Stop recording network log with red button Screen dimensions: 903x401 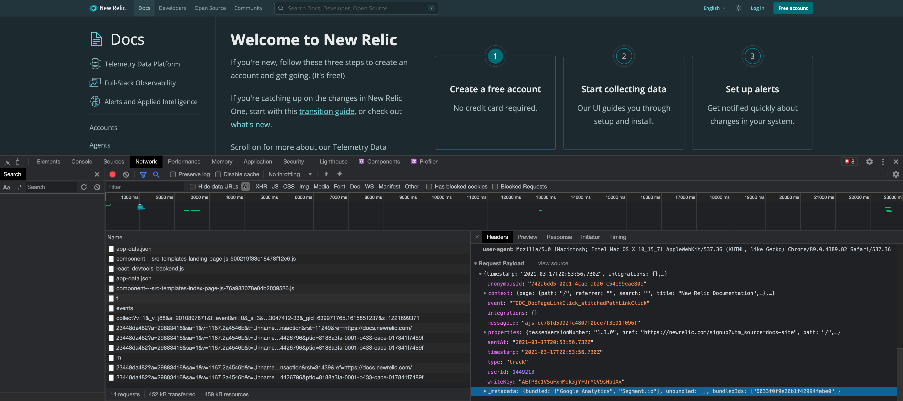click(x=113, y=174)
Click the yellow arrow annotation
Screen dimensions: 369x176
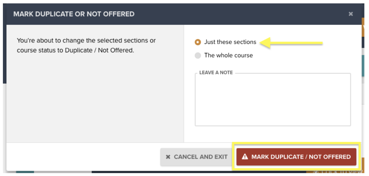point(291,43)
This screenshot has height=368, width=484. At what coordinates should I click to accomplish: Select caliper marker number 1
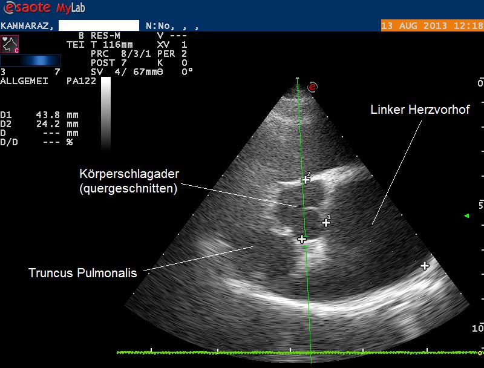(326, 222)
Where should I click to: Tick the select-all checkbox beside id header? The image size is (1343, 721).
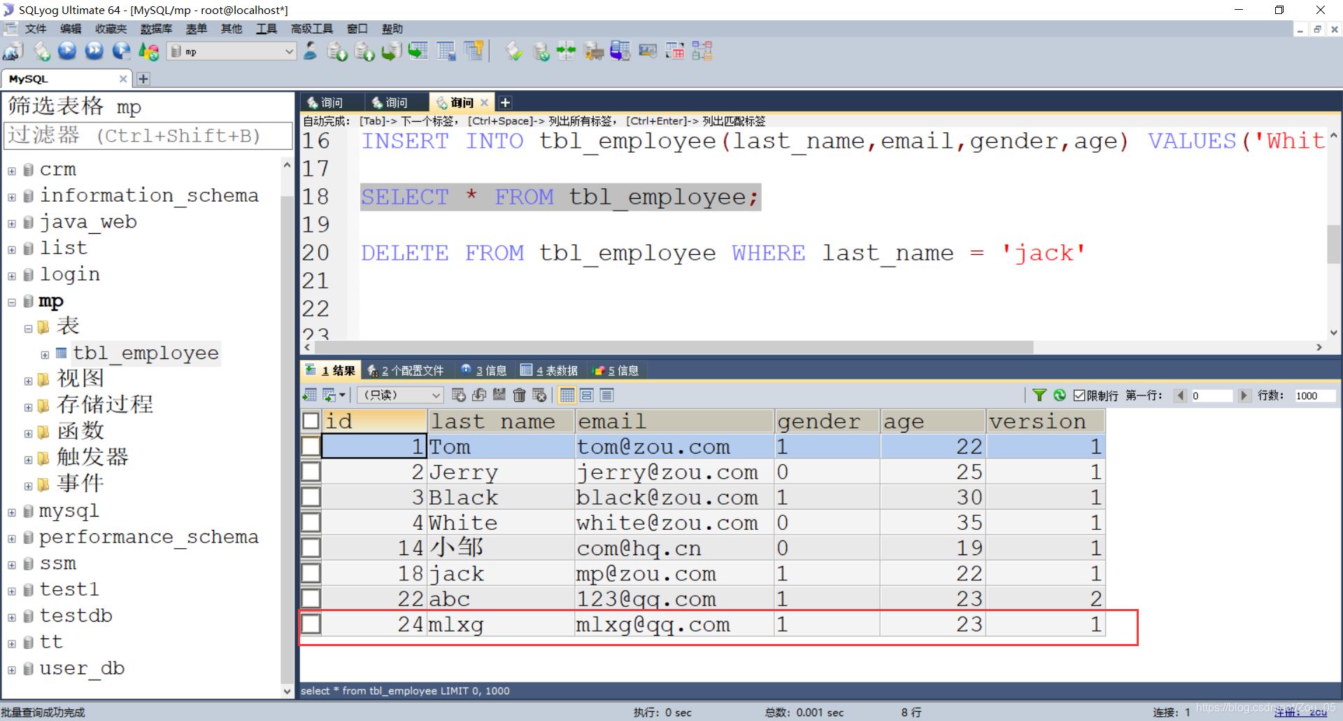311,421
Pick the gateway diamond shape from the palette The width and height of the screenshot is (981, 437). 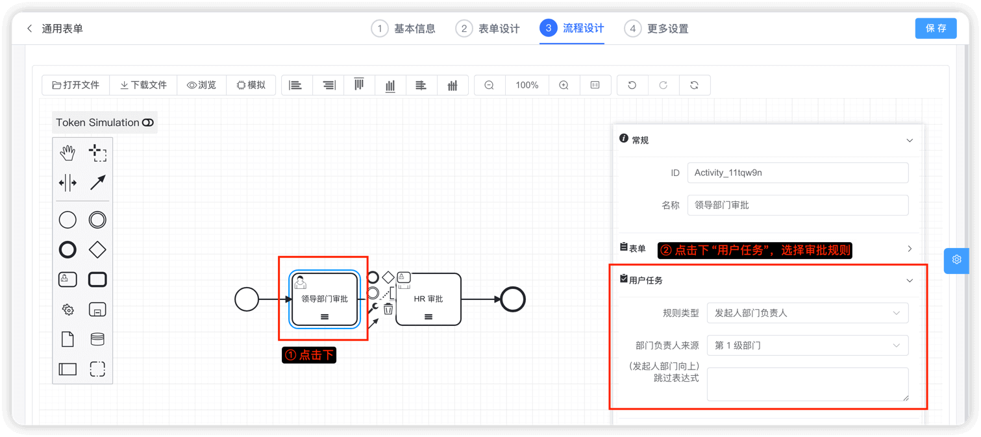coord(96,249)
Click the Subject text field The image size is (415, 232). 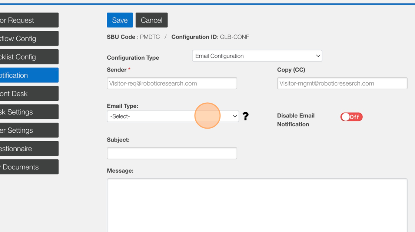[x=172, y=153]
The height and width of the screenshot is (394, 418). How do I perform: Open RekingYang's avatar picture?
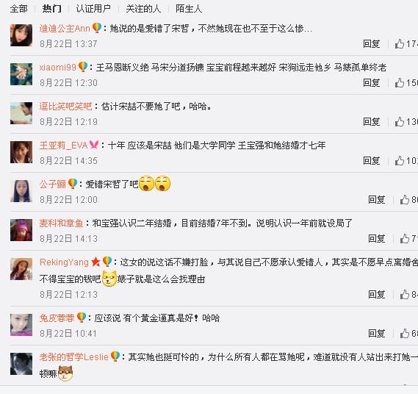coord(21,269)
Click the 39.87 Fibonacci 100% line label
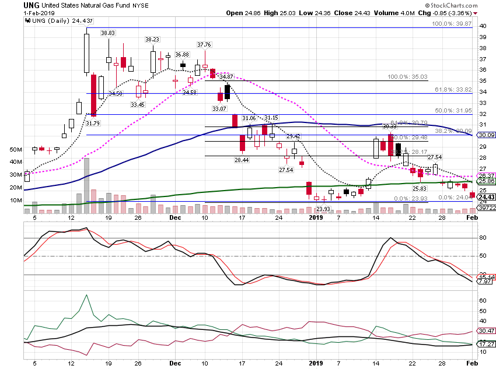The width and height of the screenshot is (496, 369). (452, 24)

= Task goal =
All lines from the line with "The height and" through the final line of the listing are to be printed exactly, both ends included; the pictures are not.

= The answer =
The height and width of the screenshot is (394, 418). How do I perform: Open RekingYang's avatar picture?
coord(21,269)
Click the 39.87 Fibonacci 100% line label
The width and height of the screenshot is (496, 369). (452, 24)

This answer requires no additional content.